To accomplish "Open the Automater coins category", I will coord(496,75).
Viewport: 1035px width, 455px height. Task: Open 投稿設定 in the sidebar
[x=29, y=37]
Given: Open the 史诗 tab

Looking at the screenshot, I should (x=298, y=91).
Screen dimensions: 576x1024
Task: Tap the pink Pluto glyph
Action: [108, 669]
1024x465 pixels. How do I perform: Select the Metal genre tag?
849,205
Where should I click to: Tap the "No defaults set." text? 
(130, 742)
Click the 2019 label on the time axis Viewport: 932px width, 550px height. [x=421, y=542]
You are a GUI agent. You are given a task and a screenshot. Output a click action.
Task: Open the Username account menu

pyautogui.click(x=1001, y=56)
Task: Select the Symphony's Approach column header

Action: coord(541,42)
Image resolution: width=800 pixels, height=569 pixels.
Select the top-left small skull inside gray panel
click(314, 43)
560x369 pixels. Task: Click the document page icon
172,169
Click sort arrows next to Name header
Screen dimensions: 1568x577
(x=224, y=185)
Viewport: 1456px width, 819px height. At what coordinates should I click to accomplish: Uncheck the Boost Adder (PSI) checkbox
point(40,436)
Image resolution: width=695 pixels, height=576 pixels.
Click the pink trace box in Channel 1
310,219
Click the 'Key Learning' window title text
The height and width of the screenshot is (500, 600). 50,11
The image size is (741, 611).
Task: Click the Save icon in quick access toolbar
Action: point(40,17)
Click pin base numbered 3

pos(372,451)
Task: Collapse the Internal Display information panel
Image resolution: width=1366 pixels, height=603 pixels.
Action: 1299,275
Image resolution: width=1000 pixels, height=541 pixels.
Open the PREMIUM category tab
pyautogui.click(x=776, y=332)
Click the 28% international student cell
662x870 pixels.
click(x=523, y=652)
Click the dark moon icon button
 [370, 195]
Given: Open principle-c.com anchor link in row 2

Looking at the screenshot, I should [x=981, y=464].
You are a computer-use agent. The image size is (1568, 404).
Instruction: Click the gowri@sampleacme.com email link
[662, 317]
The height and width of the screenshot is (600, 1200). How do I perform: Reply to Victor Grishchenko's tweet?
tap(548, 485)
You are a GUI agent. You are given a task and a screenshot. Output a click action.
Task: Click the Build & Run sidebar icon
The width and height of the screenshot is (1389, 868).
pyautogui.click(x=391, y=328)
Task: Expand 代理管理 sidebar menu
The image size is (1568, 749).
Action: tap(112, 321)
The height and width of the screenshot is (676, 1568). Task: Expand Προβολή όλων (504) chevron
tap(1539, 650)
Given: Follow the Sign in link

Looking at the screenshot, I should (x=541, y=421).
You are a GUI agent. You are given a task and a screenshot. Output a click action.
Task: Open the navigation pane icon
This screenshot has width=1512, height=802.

Action item: The records above, in their entirety, need to be set down again exactly.

Solution:
To accomplish "Open the Automater coins category", I will coord(496,75).
Viewport: 1035px width, 455px height. Task: Open 投稿設定 in the sidebar
[x=29, y=37]
Given: Open the 史诗 tab

Looking at the screenshot, I should (x=298, y=91).
Screen dimensions: 576x1024
Task: Tap the pink Pluto glyph
Action: [108, 669]
1024x465 pixels. How do I perform: Select the Metal genre tag?
849,205
Where should I click to: Tap the "No defaults set." text? 
(130, 742)
Click the 2019 label on the time axis Viewport: 932px width, 550px height. [x=421, y=542]
You are a GUI agent. You are given a task and a screenshot. Output a click action.
Task: Open the Username account menu

pyautogui.click(x=1001, y=56)
Task: Select the Symphony's Approach column header

Action: coord(541,42)
Image resolution: width=800 pixels, height=569 pixels.
Select the top-left small skull inside gray panel
click(314, 43)
560x369 pixels. Task: Click the document page icon
172,169
Click sort arrows next to Name header
Screen dimensions: 1568x577
(x=224, y=185)
Viewport: 1456px width, 819px height. At what coordinates should I click to accomplish: Uncheck the Boost Adder (PSI) checkbox
point(40,436)
Image resolution: width=695 pixels, height=576 pixels.
Click the pink trace box in Channel 1
310,219
Click the 'Key Learning' window title text
The height and width of the screenshot is (500, 600). 50,11
The image size is (741, 611).
Task: Click the Save icon in quick access toolbar
Action: point(40,17)
Click pin base numbered 3

pos(372,451)
Task: Collapse the Internal Display information panel
Image resolution: width=1366 pixels, height=603 pixels.
Action: 1299,275
Image resolution: width=1000 pixels, height=541 pixels.
Open the PREMIUM category tab
pyautogui.click(x=776, y=332)
Click the 28% international student cell
662x870 pixels.
click(x=523, y=652)
Click the dark moon icon button
 [370, 195]
Given: Open principle-c.com anchor link in row 2

Looking at the screenshot, I should [x=981, y=464].
You are a computer-use agent. The image size is (1568, 404).
Instruction: Click the gowri@sampleacme.com email link
[662, 317]
The height and width of the screenshot is (600, 1200). How do I perform: Reply to Victor Grishchenko's tweet?
tap(548, 485)
You are a GUI agent. You are given a task and a screenshot. Output a click action.
Task: Click the Build & Run sidebar icon
The width and height of the screenshot is (1389, 868).
pyautogui.click(x=391, y=328)
Task: Expand 代理管理 sidebar menu
The image size is (1568, 749).
Action: tap(112, 321)
The height and width of the screenshot is (676, 1568). Task: Expand Προβολή όλων (504) chevron
tap(1539, 650)
Given: Follow the Sign in link

Looking at the screenshot, I should (x=541, y=421).
You are a GUI agent. You are given a task and a screenshot. Output a click action.
Task: Open the navigation pane icon
This screenshot has width=1512, height=802.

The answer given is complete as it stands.